GMOs are here with us, and our only recourse is to stop making it worse and build sufficient organic matter back into our soils that the immune system of the earth’s surface — which is in living soil — is better able to metabolize and remediate the effects of our collective destructive choices.

If we want to live, we have to support an agriculture that supports living soil. It’s really that simple, and willful ignorance about what is in “non-GMO” feeds isn’t going to get us there.

However imperfect, organic affirms life

As a guiding philosophy, organic agriculture — for all of its challenges and dilemmas related to scale and integrity — is focused on growing crops with healthy soil.

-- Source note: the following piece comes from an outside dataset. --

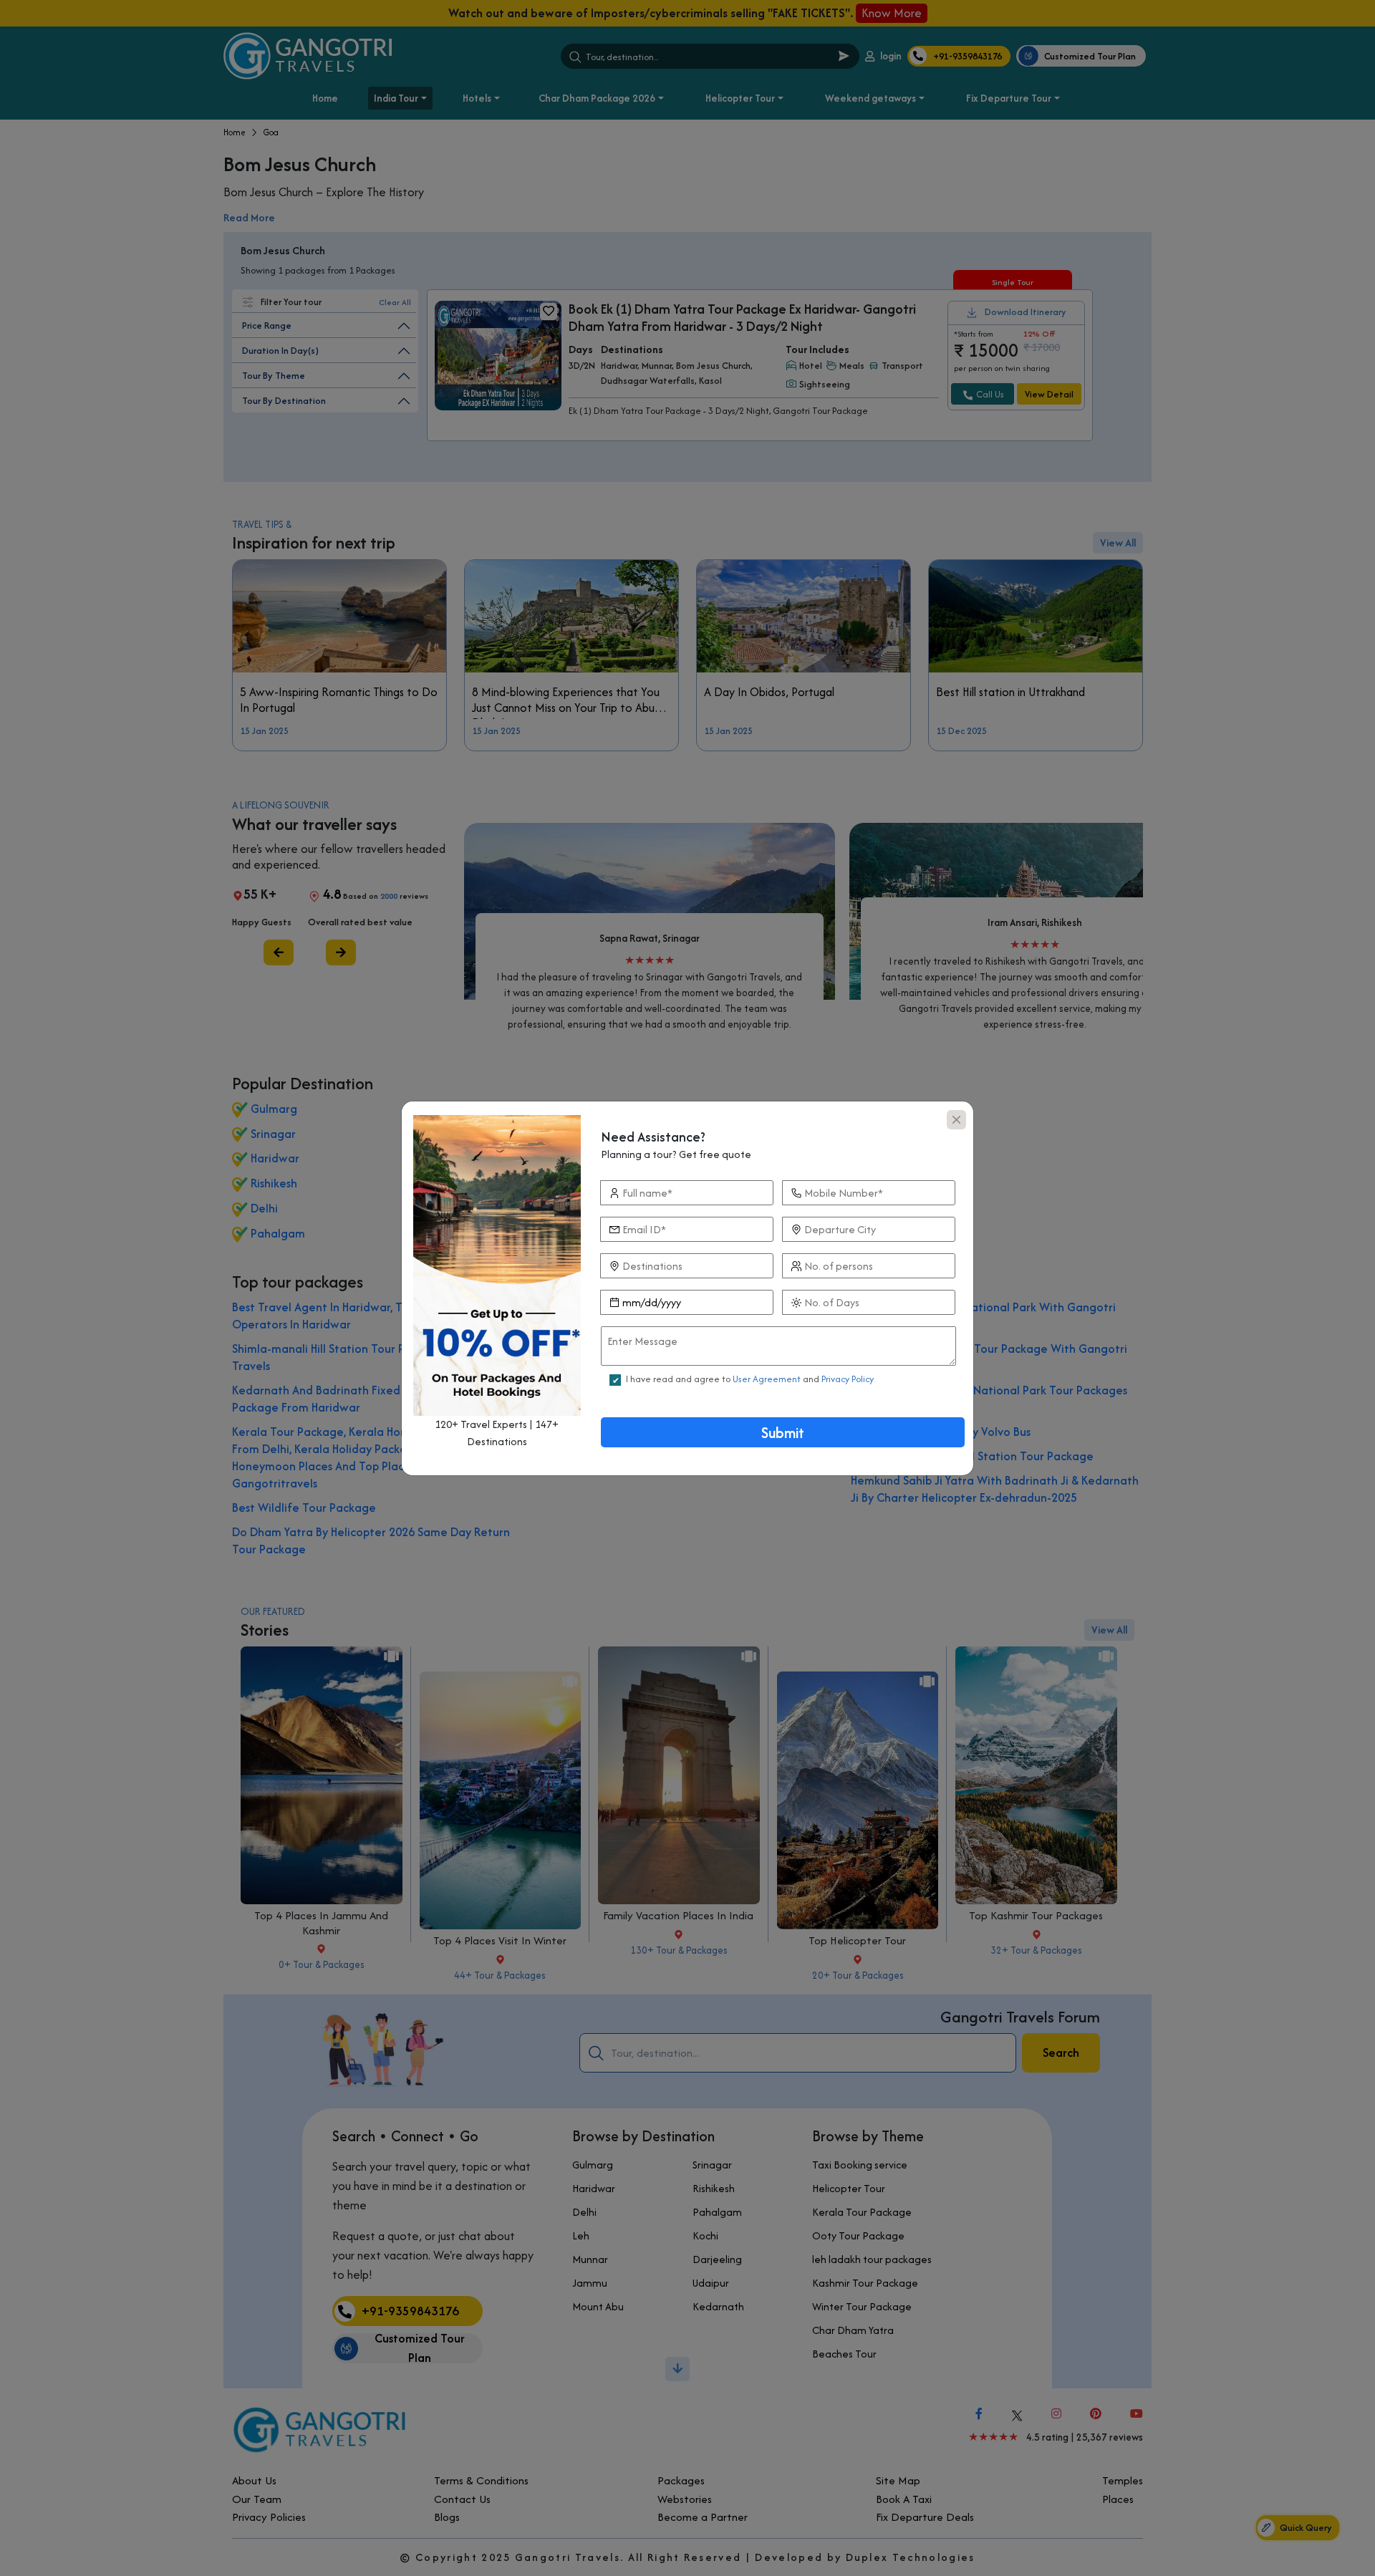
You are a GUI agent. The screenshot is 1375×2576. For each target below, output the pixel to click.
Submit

Non-GMO is simply limiting a certain chemical, glyphosate, and the GMO seeds that are designed to withstand its repeated application. Non-GMO is an important movement, but it’s not sufficient to account for all of the other chemicals that came before GMOs, which are hugely destructive to our internal microflora and the ecological web of which we are inextricably a part.

I am not willing to go backwards. The next Silent Spring we may not recover from. We must go forward by deliberately growing food on living, healthy soils. Any chemicals (“-cides” mean death) that are designed to kill and destroy part of that soil life — even the parts we futilely war against as “weeds,” which are really just plants out of balance in an ecosystem — are antithetical to our ability to sustain life. 

The grain we choose to provide for our laying hens and pigs is our very best effort to support life — including yours.